- **EXERCISE BRIEF**
Work out how many lines in the listing below include the word "computer". Give nothing but the number.

---

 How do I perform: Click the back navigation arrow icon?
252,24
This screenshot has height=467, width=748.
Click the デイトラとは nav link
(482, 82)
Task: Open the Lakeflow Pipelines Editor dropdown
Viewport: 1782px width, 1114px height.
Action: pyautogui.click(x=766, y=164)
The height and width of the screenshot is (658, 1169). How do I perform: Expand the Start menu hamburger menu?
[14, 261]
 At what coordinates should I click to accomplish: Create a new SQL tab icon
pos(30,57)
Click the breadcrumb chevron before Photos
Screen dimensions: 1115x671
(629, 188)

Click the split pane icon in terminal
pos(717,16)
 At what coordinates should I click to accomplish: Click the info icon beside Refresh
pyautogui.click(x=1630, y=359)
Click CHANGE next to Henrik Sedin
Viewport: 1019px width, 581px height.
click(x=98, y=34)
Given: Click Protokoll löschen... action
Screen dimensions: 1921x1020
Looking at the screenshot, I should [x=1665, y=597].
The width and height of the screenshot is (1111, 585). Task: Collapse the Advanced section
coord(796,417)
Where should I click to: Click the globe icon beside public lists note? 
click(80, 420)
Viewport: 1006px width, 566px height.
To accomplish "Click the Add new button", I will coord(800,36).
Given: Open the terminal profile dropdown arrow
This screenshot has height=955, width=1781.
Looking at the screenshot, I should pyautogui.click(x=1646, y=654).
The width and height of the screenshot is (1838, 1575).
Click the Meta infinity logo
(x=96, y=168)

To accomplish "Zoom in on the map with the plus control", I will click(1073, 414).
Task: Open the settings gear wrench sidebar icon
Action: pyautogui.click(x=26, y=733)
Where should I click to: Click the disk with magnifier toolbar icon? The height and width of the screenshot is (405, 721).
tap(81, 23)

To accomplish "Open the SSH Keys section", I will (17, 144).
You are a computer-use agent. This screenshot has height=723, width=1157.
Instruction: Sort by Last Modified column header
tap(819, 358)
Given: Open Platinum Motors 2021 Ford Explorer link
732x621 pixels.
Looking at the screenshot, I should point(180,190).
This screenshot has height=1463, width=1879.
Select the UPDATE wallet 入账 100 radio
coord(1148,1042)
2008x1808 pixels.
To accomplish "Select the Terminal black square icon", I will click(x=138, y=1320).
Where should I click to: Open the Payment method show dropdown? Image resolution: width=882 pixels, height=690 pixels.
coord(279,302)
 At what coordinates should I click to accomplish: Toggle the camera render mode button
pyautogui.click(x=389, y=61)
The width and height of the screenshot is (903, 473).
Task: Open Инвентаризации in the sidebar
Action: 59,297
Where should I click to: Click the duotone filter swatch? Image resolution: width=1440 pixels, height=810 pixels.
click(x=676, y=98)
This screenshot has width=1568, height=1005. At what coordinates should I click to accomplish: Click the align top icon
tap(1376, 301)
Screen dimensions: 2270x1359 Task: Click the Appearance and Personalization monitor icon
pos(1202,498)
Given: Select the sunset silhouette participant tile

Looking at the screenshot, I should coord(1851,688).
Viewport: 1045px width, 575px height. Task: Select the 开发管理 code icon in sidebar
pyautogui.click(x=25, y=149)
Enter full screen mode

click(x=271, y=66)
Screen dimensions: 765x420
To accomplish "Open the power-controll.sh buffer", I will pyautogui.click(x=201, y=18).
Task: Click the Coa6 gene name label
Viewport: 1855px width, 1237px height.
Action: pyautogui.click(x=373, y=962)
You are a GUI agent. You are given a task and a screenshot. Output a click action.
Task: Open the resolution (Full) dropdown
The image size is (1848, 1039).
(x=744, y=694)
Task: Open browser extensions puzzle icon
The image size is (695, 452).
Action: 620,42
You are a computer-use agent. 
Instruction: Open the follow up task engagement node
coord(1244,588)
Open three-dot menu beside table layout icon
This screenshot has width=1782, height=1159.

---

- **SOLUTION TO THIS TASK**
2